On its face, raising the retirement age to track with a rise in life expectancy might sound prudent. But the framing veils a policy that would be brutal and unnecessary: reducing the availability of a social service that helps keep millions of vulnerable Americans’ heads above water. Teresa Ghilarducci, an economics professor at the New School for Social Research, has calculated that a recent Republican proposal in the House to raise the retirement age to 70 would effectively act as a “benefit cut of about 13% to 15% for people forced out of work and into retirement way before age 70.” She points out that most older people already retire earlier than they want to because of layoffs, physical and mental challenges, or the need to take care of sick spouses. And as many retirement researchers point out, most Americans already take retirement benefits before they reach full retirement age, meaning they take reduced benefits because they need or want financial assistance sooner.
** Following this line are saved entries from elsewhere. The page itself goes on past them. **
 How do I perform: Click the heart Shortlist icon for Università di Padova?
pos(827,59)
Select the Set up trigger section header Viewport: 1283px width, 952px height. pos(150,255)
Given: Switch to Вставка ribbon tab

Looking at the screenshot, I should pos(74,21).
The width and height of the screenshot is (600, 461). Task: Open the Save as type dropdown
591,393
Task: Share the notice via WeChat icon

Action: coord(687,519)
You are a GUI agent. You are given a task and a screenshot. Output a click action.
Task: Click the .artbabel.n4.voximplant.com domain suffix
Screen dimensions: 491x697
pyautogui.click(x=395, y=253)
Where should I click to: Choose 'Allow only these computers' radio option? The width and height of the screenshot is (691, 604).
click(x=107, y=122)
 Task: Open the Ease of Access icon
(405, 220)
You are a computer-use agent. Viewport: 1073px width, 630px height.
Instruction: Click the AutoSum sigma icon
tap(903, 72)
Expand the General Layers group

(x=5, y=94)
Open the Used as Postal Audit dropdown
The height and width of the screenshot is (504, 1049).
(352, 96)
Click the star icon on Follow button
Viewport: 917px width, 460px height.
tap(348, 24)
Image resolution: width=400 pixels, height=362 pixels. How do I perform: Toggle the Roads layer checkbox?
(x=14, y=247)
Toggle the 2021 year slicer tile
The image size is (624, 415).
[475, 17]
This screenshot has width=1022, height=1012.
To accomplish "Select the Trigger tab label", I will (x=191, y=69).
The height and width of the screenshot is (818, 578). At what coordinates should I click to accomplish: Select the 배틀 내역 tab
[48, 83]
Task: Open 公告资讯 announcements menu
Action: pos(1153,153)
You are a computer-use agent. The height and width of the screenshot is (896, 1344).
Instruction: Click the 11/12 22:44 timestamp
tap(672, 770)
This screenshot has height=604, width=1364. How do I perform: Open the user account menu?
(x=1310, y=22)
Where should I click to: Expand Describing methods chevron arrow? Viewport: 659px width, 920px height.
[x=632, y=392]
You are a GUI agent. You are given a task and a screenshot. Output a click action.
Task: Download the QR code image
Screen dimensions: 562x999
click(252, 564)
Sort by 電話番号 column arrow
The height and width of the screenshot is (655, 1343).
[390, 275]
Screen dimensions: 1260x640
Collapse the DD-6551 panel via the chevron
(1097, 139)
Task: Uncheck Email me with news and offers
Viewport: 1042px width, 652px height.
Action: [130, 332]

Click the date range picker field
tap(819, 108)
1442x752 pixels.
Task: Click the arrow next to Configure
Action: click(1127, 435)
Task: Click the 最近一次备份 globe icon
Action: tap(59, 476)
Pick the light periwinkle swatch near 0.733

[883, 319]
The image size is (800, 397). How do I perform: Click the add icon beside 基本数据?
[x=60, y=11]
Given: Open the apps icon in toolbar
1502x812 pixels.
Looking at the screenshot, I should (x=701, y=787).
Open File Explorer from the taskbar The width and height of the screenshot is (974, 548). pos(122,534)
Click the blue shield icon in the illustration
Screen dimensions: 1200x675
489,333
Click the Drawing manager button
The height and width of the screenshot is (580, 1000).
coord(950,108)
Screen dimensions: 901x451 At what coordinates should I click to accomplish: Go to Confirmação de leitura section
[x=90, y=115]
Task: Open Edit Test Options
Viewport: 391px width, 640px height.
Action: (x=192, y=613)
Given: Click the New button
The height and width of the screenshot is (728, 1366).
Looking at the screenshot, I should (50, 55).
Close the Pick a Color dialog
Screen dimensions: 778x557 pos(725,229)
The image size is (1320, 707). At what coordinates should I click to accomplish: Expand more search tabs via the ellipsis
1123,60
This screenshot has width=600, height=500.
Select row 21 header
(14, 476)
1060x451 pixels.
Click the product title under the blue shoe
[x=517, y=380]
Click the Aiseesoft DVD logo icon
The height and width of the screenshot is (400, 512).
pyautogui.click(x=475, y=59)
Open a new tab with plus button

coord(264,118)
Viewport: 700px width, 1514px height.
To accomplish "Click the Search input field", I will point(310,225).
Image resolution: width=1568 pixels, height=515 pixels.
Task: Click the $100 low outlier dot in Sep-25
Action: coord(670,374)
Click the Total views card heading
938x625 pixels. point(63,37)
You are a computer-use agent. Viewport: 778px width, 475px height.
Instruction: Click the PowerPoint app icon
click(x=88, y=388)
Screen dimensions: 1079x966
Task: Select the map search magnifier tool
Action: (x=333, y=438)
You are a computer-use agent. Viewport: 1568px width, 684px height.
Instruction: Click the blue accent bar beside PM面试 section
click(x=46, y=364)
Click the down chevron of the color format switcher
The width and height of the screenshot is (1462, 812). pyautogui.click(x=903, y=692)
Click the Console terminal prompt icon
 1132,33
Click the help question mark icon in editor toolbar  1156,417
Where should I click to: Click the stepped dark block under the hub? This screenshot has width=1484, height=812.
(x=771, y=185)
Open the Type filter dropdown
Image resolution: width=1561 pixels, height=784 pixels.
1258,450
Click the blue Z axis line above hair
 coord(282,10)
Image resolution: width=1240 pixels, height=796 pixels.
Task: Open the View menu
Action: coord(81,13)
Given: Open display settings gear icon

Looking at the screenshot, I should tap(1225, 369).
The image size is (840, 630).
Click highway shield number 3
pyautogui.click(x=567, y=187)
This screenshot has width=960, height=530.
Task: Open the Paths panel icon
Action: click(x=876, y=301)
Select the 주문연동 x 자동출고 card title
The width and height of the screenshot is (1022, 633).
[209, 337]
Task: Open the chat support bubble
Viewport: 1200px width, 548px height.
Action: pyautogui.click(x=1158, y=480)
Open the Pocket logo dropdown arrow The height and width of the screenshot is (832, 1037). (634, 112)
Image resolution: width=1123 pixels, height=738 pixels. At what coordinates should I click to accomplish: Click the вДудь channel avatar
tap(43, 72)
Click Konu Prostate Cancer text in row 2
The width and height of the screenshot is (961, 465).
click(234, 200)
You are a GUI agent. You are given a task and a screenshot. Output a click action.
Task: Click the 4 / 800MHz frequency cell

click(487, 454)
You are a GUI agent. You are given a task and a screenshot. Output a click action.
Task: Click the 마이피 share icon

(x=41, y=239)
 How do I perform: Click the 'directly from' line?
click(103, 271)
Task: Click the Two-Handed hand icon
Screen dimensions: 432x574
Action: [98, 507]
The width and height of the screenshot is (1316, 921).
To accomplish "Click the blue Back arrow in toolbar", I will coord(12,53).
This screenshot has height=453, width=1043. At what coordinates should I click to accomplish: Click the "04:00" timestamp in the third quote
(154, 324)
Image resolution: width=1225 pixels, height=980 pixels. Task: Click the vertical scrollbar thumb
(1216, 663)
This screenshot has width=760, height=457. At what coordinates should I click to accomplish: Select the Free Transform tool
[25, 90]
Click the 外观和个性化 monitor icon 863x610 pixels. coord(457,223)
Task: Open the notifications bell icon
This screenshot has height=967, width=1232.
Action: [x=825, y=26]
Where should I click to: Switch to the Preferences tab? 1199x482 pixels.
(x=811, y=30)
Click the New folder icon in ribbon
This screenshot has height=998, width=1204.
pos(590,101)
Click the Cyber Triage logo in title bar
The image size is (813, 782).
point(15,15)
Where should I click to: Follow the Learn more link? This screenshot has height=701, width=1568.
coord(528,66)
Raising the retirement age would cut off a huge number of older Americans who are acutely vulnerable to poverty and desperate for a reprieve from punishing work.

Instead of paring back Social Security to rob the recipients who need it most, we should fund Social Security for the future by lifting the payroll tax cap and making sure the taxation for the program is truly progressive.

Haley might think calling for trimming Social Security and other social services is a way to distinguish herself in a crowded field of candidates. But it’s more likely to secure her notoriety than popularity. All signs indicate that most Americans want to be able to retire at a reasonable age and can see raising the retirement age for what it is: an attempt to strip them of a vital resource for living with dignity.

Zeeshan Aleem is a writer and editor for MSNBC Daily. Previously, he worked at Vox, HuffPost and Politico, and he has also been published in, among other places, The New York Times, The Atlantic, The Nation, and The Intercept. You can sign up for his free politics newsletter here.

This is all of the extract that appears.